China is now pushing its domestic AI industry to reduce reliance on NVIDIA’s CUDA platform, as officials look for long-term alternatives that give more control over both hardware and software development. The shift comes as CUDA continues to dominate the AI ecosystem due to its mature tooling and deep integration with NVIDIA GPUs, which keeps developers tied to one hardware stack and limits flexibility for competing solutions.
Wei Shaojun, an executive at the China Semiconductor Industry Association, has called for a different approach that moves away from building a direct CUDA replacement and instead focuses on a new computing model built around software-defined chips.
“Even if our own technology is not good enough at the start, it must still be used. Trial and error may not succeed, but without trying, we will certainly fall behind.” – Wei Shaojun
What software-defined chips change
Software-defined chips change how computation gets handled at a fundamental level, as developers no longer depend on a fixed hardware instruction set or a layer like CUDA to run workloads. Instead, the compiler generates a configuration bitstream that directly maps how data moves across the chip, which gives more control over execution and reduces dependency on predefined architectures.
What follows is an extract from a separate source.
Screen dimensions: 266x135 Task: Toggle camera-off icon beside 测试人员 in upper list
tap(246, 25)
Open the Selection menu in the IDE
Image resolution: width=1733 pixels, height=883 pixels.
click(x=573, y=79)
This design shifts the focus from hardware scheduling to deterministic compilation, where every operation gets planned in advance down to precise timing, allowing developers to fine-tune performance in ways traditional GPUs do not allow.
Why China wants this shift
China sees the cost of building a full CUDA-like ecosystem as too high, especially when the existing ecosystem already locks developers into NVIDIA hardware, which makes competition difficult at both the software and hardware levels. Wei Shaojun argues that chasing CUDA replication wastes resources, while software-defined chips offer a cleaner path that avoids those constraints.
At the same time, this approach brings serious engineering challenges, since compiler design becomes far more complex and must handle routing, branching, and structural changes that traditional chip design avoids. Existing examples like SambaNova’s RDUs and Groq’s LPUs show that software-defined architectures can work, but they still focus on specific workloads rather than replacing GPUs entirely.